◆ THE EXERCISE
Return every line of the material below verbatim, with no changes.

◆ DATA TO USE
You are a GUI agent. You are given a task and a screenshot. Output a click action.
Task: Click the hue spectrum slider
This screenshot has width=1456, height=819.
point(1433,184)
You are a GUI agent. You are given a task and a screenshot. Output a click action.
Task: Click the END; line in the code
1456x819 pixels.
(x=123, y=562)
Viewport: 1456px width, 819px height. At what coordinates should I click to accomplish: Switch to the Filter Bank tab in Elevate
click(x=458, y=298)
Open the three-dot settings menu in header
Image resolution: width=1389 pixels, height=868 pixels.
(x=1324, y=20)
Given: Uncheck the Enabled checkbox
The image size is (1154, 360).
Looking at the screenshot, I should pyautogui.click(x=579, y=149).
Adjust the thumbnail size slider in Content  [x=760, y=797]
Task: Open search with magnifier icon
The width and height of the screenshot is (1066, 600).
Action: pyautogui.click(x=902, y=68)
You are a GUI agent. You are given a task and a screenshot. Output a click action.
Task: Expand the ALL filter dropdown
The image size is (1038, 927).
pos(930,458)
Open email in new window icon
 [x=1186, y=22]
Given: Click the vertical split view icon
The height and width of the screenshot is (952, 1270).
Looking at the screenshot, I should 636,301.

◆ WORKED SOLUTION
You are a GUI agent. You are given a task and a screenshot. Output a click action.
Task: Click the hue spectrum slider
This screenshot has width=1456, height=819.
point(1433,184)
You are a GUI agent. You are given a task and a screenshot. Output a click action.
Task: Click the END; line in the code
1456x819 pixels.
(x=123, y=562)
Viewport: 1456px width, 819px height. At what coordinates should I click to accomplish: Switch to the Filter Bank tab in Elevate
click(x=458, y=298)
Open the three-dot settings menu in header
Image resolution: width=1389 pixels, height=868 pixels.
(x=1324, y=20)
Given: Uncheck the Enabled checkbox
The image size is (1154, 360).
Looking at the screenshot, I should pyautogui.click(x=579, y=149).
Adjust the thumbnail size slider in Content  [x=760, y=797]
Task: Open search with magnifier icon
The width and height of the screenshot is (1066, 600).
Action: pyautogui.click(x=902, y=68)
You are a GUI agent. You are given a task and a screenshot. Output a click action.
Task: Expand the ALL filter dropdown
The image size is (1038, 927).
pos(930,458)
Open email in new window icon
 [x=1186, y=22]
Given: Click the vertical split view icon
The height and width of the screenshot is (952, 1270).
Looking at the screenshot, I should 636,301.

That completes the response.